What the task requires: Reproduce the data below exactly as written. Pictures do not belong in the copy.

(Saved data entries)
++++++++++
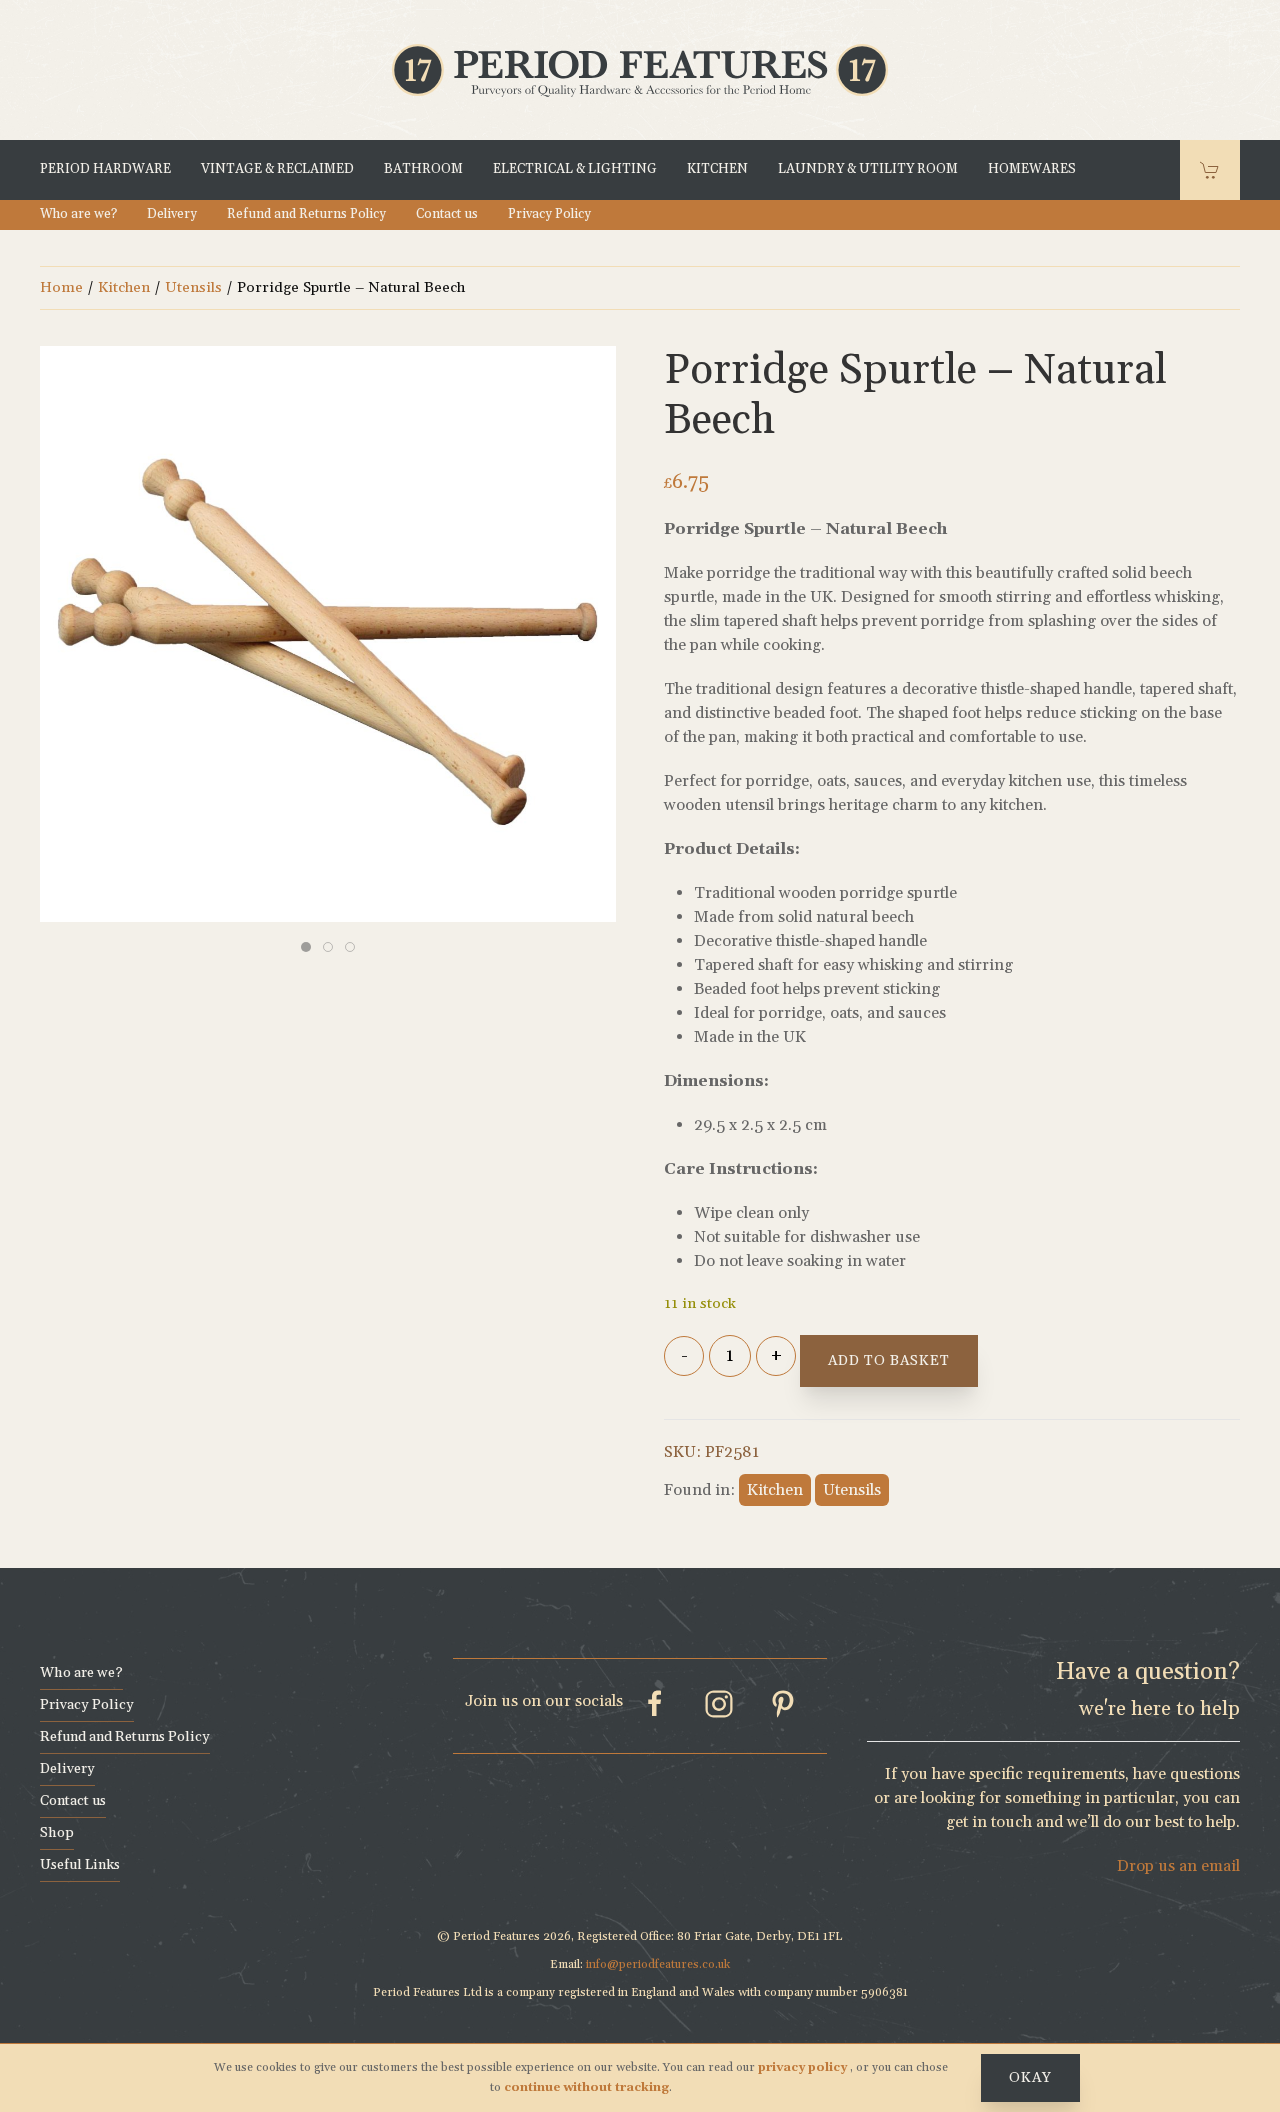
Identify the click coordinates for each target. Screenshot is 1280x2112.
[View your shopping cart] (1210, 170)
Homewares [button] (1032, 169)
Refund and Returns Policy (306, 214)
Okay (1030, 2078)
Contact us (447, 214)
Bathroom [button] (423, 169)
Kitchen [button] (717, 169)
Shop (57, 1833)
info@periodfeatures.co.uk (658, 1964)
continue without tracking (586, 2087)
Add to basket (889, 1361)
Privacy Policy (549, 214)
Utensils (193, 287)
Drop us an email (1178, 1866)
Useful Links (80, 1865)
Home (61, 287)
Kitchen (124, 287)
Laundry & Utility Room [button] (868, 169)
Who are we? (78, 214)
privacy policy (804, 2067)
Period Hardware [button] (105, 169)
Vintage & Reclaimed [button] (277, 169)
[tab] (306, 947)
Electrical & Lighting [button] (575, 169)
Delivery (172, 214)
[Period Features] (640, 68)
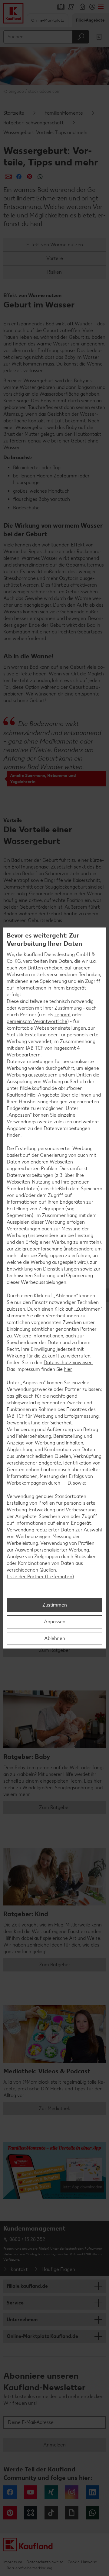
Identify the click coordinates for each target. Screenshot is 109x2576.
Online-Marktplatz (47, 20)
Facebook (10, 2492)
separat (62, 1015)
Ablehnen (54, 1638)
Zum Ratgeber (54, 1650)
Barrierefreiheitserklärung (29, 2568)
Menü (101, 6)
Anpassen (54, 1621)
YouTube (30, 2492)
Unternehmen (22, 2319)
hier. (68, 1369)
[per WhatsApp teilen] (40, 177)
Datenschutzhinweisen (68, 1362)
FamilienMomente (64, 113)
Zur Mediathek (54, 2108)
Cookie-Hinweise (82, 2562)
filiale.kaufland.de (27, 2286)
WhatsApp (92, 2512)
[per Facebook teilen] (19, 177)
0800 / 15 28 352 (27, 2239)
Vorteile (54, 258)
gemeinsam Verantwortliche (37, 1021)
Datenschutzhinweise (44, 2562)
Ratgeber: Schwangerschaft (33, 123)
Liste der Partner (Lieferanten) (40, 1576)
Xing (51, 2492)
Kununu (30, 2512)
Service (15, 2303)
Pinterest (10, 2512)
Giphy (71, 2512)
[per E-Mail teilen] (8, 177)
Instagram (71, 2492)
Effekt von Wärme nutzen (54, 245)
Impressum (12, 2562)
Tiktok (51, 2512)
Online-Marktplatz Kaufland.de (42, 2336)
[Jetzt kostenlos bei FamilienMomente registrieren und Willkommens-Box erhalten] (54, 2173)
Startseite (13, 113)
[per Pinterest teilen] (30, 177)
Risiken (54, 272)
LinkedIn (92, 2492)
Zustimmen (54, 1605)
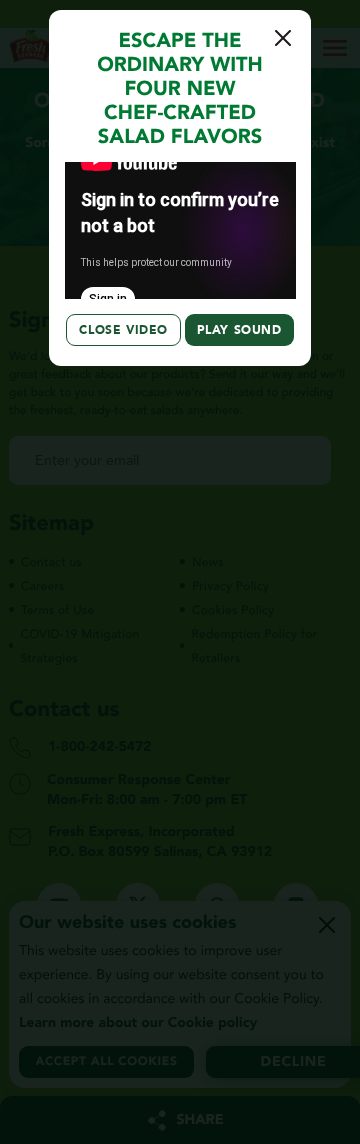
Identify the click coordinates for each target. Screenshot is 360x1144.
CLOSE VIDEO (123, 330)
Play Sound (239, 330)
++++++++++
Completed exercise:
Identify the click coordinates for each target. Screenshot is 1280x2112.
[View your shopping cart] (1210, 170)
Homewares [button] (1032, 169)
Refund and Returns Policy (306, 214)
Okay (1030, 2078)
Contact us (447, 214)
Bathroom [button] (423, 169)
Kitchen [button] (717, 169)
Shop (57, 1833)
info@periodfeatures.co.uk (658, 1964)
continue without tracking (586, 2087)
Add to basket (889, 1361)
Privacy Policy (549, 214)
Utensils (193, 287)
Drop us an email (1178, 1866)
Useful Links (80, 1865)
Home (61, 287)
Kitchen (124, 287)
Laundry & Utility Room [button] (868, 169)
Who are we? (78, 214)
privacy policy (804, 2067)
Period Hardware [button] (105, 169)
Vintage & Reclaimed [button] (277, 169)
[tab] (306, 947)
Electrical & Lighting [button] (575, 169)
Delivery (172, 214)
[Period Features] (640, 68)
Identify the click coordinates for each target. Screenshot is 109x2576.
Online-Marktplatz (47, 20)
Facebook (10, 2492)
separat (62, 1015)
Ablehnen (54, 1638)
Zum Ratgeber (54, 1650)
Barrierefreiheitserklärung (29, 2568)
Menü (101, 6)
Anpassen (54, 1621)
YouTube (30, 2492)
Unternehmen (22, 2319)
hier. (68, 1369)
[per WhatsApp teilen] (40, 177)
Datenschutzhinweisen (68, 1362)
FamilienMomente (64, 113)
Zur Mediathek (54, 2108)
Cookie-Hinweise (82, 2562)
filiale.kaufland.de (27, 2286)
WhatsApp (92, 2512)
[per Facebook teilen] (19, 177)
0800 / 15 28 352 (27, 2239)
Vorteile (54, 258)
gemeinsam Verantwortliche (37, 1021)
Datenschutzhinweise (44, 2562)
Ratgeber: Schwangerschaft (33, 123)
Liste der Partner (Lieferanten) (40, 1576)
Xing (51, 2492)
Kununu (30, 2512)
Service (15, 2303)
Pinterest (10, 2512)
Giphy (71, 2512)
[per E-Mail teilen] (8, 177)
Instagram (71, 2492)
Effekt von Wärme nutzen (54, 245)
Impressum (12, 2562)
Tiktok (51, 2512)
Online-Marktplatz Kaufland.de (42, 2336)
[Jetzt kostenlos bei FamilienMomente registrieren und Willkommens-Box erhalten] (54, 2173)
Startseite (13, 113)
[per Pinterest teilen] (30, 177)
Risiken (54, 272)
LinkedIn (92, 2492)
Zustimmen (54, 1605)
Identify the click coordinates for each target. Screenshot is 360x1144.
CLOSE VIDEO (123, 330)
Play Sound (239, 330)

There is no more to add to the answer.